Luego de varios años de continuas frustraciones, Milan pateó el tablero en este mercado de pases y apostó por una renovación de su plantel con miras a cortar la hegemonía que Juventus ostenta en el fútbol italiano. Justamente desde Turín arribó una de las joyas que ofrecía el mercado de pases: Leonardo Bonucci.

El polifuncional defensor de 30 años dejó atrás la Vecchia Signora, y consigo las rumores de protagonizar algunos cruces con sus ahora excompañeros -entre ellos Paulo Dybala-, y por medio de una transferencia récord arribó al elenco Lombardo. La cifra de 45 millones de dólares lo convirtió en el pase más caro para un jugador de treinta o más. Asimismo firmó un vínculo hasta 2022 a cambio de 8 millones de sueldo anual.

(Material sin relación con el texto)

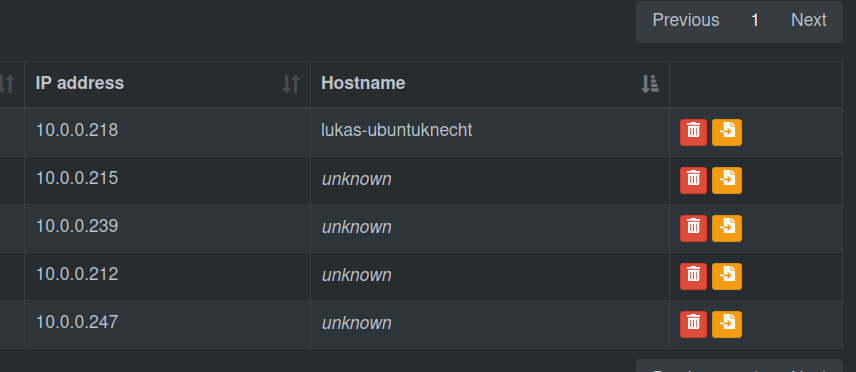856x372 pixels.
Task: Click sort arrows left of IP address
Action: tap(7, 84)
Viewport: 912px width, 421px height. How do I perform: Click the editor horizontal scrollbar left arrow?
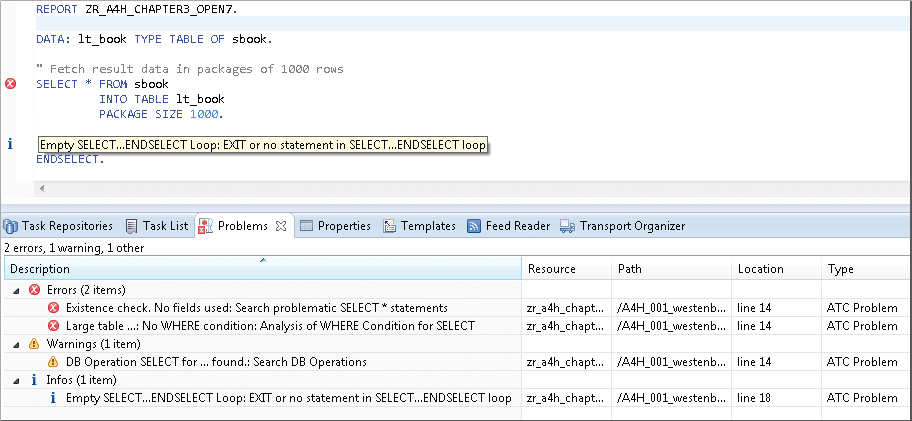tap(41, 188)
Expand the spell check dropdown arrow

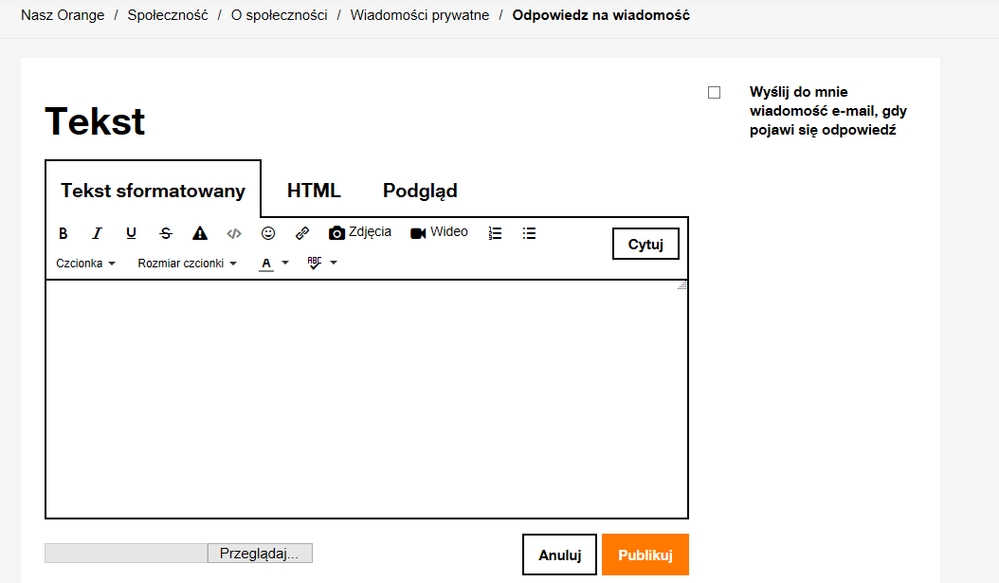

Con 319 partidos en la Juve, donde ganó seis títulos de Serie A, 3 Copa Italia y 3 Supercopas locales y supo conformar una sólida defensa junto a Andrea Barzagli y Luigi Chiellini, con Gigi Buffon en el arco, en Milan -pese a su pasado en Inter- esperan con ansias verlo en la zaga central.

El elenco Rossonero sumó hasta el momento nueve incorporaciones: además de Bonucci y de los argentinos Lucas Biglia (Lazio) Mateo Musacchio (Villarreal), arribaron Ricardo Rodríguez (Wolfsburgo), Frank Kessié (Atalanta), Hakan Calhanoglu (Bayer Leverskusen), Fabio Borini (Sunderland), André Silva (Oporto) y Andrea Conti (Atalanta).